(Collected data entries)
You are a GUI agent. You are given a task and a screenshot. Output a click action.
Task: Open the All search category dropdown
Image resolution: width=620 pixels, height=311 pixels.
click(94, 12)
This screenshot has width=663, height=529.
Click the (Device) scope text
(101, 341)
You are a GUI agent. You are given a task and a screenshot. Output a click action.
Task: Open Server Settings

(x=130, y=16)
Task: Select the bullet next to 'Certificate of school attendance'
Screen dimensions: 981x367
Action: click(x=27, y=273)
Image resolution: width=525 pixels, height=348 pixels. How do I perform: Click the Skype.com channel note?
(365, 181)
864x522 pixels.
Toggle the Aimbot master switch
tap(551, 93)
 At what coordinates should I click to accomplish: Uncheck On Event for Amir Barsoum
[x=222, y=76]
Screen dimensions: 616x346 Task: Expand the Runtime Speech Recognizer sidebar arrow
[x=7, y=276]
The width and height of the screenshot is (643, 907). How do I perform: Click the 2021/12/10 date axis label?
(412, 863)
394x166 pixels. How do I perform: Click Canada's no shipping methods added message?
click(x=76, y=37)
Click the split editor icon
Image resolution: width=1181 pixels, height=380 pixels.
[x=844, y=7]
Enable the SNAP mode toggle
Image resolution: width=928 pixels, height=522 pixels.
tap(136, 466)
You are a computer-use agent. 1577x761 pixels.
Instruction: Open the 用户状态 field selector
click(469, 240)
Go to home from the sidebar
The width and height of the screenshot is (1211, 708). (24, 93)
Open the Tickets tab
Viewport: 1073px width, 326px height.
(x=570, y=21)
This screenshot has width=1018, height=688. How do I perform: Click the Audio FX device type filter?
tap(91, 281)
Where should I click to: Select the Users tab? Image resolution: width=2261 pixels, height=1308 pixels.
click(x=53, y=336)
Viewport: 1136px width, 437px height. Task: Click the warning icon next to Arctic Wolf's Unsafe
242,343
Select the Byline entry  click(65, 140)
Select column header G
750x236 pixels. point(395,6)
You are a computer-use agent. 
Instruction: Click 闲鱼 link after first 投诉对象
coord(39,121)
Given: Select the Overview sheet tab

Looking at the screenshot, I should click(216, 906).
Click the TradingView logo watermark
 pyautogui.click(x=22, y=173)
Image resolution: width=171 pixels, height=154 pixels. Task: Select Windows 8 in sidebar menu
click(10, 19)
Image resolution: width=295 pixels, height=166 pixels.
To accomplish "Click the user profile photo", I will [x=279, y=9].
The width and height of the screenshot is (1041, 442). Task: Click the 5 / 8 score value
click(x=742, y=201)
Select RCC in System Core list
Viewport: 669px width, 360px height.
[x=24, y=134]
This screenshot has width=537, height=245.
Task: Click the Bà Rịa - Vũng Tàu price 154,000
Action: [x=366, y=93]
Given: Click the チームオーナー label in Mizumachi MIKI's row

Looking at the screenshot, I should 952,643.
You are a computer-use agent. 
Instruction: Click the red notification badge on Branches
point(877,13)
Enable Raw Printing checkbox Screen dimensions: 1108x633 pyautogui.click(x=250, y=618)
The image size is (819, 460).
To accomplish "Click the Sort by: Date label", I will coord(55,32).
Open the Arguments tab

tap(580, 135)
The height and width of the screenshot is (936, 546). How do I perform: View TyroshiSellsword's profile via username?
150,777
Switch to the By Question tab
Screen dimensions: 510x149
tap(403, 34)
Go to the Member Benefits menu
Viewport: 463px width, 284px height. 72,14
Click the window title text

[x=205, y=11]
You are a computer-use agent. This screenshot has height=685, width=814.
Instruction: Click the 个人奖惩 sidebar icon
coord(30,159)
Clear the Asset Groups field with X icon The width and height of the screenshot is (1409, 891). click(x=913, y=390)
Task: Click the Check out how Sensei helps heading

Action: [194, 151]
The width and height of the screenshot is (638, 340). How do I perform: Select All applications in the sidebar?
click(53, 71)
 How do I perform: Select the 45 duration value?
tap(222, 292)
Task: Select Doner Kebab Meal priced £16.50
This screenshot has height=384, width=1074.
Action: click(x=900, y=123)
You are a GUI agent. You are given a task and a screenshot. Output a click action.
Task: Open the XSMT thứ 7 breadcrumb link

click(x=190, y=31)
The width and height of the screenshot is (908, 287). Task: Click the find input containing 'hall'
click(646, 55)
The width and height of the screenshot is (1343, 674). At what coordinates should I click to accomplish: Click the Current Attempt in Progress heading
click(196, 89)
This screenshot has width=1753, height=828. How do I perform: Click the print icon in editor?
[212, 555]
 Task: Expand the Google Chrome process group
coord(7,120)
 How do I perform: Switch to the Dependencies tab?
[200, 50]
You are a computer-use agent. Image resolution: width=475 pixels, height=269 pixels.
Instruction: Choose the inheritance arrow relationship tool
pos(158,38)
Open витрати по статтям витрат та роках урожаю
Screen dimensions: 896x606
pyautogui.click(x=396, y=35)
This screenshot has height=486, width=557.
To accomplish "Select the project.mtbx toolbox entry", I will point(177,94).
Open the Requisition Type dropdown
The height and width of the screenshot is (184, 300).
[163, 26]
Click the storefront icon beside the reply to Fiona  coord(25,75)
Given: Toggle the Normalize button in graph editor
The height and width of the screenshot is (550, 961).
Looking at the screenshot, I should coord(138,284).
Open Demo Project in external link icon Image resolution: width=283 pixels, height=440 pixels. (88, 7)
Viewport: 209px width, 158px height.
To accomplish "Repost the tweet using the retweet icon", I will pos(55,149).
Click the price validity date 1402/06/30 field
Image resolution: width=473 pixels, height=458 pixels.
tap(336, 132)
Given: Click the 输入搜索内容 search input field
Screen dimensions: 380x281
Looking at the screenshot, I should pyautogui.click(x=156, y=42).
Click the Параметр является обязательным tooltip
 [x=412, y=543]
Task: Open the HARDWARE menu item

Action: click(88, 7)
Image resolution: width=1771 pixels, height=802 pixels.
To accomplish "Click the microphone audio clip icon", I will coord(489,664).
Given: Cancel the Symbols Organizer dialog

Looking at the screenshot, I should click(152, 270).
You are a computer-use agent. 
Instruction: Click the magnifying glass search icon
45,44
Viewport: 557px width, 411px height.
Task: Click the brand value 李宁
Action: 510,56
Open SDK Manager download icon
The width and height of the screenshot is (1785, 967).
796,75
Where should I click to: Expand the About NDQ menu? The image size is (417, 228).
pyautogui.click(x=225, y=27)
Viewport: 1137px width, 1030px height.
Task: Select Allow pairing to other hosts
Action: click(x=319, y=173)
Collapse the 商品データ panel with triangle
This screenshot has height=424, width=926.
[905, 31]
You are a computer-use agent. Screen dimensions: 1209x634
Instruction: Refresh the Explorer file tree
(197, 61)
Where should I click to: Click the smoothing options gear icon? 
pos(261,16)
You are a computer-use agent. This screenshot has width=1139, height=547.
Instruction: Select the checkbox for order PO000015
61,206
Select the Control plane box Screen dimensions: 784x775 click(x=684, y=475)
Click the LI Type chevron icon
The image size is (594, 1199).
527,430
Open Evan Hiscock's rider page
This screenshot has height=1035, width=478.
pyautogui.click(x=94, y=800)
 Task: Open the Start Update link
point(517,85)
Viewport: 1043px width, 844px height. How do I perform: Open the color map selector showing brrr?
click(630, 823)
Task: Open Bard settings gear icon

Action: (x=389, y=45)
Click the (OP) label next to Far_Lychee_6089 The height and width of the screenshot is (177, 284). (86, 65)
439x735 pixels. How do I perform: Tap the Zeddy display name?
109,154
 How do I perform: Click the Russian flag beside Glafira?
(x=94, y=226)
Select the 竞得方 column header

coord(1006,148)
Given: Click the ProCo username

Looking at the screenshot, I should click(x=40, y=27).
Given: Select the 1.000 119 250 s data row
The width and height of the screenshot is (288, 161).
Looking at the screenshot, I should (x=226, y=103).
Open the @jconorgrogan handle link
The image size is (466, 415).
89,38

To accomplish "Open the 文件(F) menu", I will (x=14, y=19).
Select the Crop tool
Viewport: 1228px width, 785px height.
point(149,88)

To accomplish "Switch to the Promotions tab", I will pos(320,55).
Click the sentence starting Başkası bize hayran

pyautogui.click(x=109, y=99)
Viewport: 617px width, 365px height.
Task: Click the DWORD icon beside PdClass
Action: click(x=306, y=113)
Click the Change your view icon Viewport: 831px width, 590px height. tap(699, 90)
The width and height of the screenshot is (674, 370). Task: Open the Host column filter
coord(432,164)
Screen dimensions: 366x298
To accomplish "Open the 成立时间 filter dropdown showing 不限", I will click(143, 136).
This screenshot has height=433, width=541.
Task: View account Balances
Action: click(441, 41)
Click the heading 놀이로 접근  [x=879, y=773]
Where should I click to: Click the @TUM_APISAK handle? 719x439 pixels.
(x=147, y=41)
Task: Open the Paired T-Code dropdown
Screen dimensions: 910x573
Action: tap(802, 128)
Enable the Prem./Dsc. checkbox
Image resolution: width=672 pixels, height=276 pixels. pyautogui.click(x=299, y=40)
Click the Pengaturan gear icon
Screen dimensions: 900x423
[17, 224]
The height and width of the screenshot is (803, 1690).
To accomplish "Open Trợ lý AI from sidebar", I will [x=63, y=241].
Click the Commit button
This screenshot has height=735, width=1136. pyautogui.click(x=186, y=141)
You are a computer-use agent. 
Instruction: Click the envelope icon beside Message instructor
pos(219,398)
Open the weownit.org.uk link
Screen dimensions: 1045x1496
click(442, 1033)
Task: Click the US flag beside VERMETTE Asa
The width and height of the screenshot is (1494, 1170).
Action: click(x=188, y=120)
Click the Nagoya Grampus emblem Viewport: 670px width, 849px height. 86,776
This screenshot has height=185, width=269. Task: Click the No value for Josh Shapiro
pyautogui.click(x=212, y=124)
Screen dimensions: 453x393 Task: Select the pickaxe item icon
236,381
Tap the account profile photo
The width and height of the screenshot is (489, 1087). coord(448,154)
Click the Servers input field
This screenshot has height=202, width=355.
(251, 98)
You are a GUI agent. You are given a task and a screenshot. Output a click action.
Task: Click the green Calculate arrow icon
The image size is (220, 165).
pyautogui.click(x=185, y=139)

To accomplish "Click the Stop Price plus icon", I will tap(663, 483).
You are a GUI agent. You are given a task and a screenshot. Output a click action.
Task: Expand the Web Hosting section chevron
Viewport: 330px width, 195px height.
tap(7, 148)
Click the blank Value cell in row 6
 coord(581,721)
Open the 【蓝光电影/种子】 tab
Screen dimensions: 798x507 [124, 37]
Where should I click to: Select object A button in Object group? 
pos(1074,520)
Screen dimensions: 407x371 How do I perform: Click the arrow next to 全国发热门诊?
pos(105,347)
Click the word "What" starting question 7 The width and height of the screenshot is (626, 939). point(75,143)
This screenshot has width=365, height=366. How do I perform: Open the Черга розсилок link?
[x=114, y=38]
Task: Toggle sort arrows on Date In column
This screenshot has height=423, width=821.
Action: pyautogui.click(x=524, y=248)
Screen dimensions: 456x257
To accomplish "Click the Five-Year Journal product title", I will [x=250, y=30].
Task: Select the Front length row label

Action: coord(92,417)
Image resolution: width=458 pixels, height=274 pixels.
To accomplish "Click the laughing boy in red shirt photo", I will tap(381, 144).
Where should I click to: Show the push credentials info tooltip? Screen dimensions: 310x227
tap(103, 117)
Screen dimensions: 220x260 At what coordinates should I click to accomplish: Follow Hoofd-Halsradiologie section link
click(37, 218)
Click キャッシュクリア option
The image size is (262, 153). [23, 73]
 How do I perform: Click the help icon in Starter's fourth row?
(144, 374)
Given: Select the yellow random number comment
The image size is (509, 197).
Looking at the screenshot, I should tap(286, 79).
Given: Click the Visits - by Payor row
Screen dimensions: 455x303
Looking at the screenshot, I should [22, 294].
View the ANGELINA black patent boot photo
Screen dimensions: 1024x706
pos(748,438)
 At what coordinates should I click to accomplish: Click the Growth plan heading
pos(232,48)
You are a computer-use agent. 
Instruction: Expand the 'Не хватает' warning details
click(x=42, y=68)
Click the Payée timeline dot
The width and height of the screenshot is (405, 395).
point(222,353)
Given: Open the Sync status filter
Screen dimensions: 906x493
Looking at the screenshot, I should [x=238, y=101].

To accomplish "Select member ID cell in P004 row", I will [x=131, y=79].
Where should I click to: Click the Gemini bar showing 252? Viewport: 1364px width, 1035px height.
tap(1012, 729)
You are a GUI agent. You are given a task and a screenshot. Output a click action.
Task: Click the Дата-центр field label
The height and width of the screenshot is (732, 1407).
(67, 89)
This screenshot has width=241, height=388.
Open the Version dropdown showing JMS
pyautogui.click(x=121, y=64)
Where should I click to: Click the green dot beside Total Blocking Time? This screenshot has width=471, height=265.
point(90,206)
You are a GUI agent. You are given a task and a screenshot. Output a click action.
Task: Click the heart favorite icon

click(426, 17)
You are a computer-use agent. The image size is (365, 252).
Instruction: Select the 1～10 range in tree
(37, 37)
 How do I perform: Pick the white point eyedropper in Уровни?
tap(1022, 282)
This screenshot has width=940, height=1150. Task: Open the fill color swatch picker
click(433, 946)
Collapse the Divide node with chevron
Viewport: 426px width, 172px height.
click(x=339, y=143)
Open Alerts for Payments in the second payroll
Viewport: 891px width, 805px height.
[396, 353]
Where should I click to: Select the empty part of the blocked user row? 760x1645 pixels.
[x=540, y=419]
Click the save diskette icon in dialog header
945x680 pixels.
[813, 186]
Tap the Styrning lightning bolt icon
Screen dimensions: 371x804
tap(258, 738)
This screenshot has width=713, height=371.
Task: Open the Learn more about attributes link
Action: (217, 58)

--- Task brief ---
Return only the lines above that run from the opening line through the line containing "You are a computer-use agent. 1577x761", exactly as written.

--- Solution to this problem ---
You are a GUI agent. You are given a task and a screenshot. Output a click action.
Task: Open the All search category dropdown
Image resolution: width=620 pixels, height=311 pixels.
click(94, 12)
This screenshot has width=663, height=529.
Click the (Device) scope text
(101, 341)
You are a GUI agent. You are given a task and a screenshot. Output a click action.
Task: Open Server Settings

(x=130, y=16)
Task: Select the bullet next to 'Certificate of school attendance'
Screen dimensions: 981x367
Action: click(x=27, y=273)
Image resolution: width=525 pixels, height=348 pixels. How do I perform: Click the Skype.com channel note?
(365, 181)
864x522 pixels.
Toggle the Aimbot master switch
tap(551, 93)
 At what coordinates should I click to accomplish: Uncheck On Event for Amir Barsoum
[x=222, y=76]
Screen dimensions: 616x346 Task: Expand the Runtime Speech Recognizer sidebar arrow
[x=7, y=276]
The width and height of the screenshot is (643, 907). How do I perform: Click the 2021/12/10 date axis label?
(412, 863)
394x166 pixels. How do I perform: Click Canada's no shipping methods added message?
click(x=76, y=37)
Click the split editor icon
Image resolution: width=1181 pixels, height=380 pixels.
[x=844, y=7]
Enable the SNAP mode toggle
Image resolution: width=928 pixels, height=522 pixels.
tap(136, 466)
You are a computer-use agent. 1577x761 pixels.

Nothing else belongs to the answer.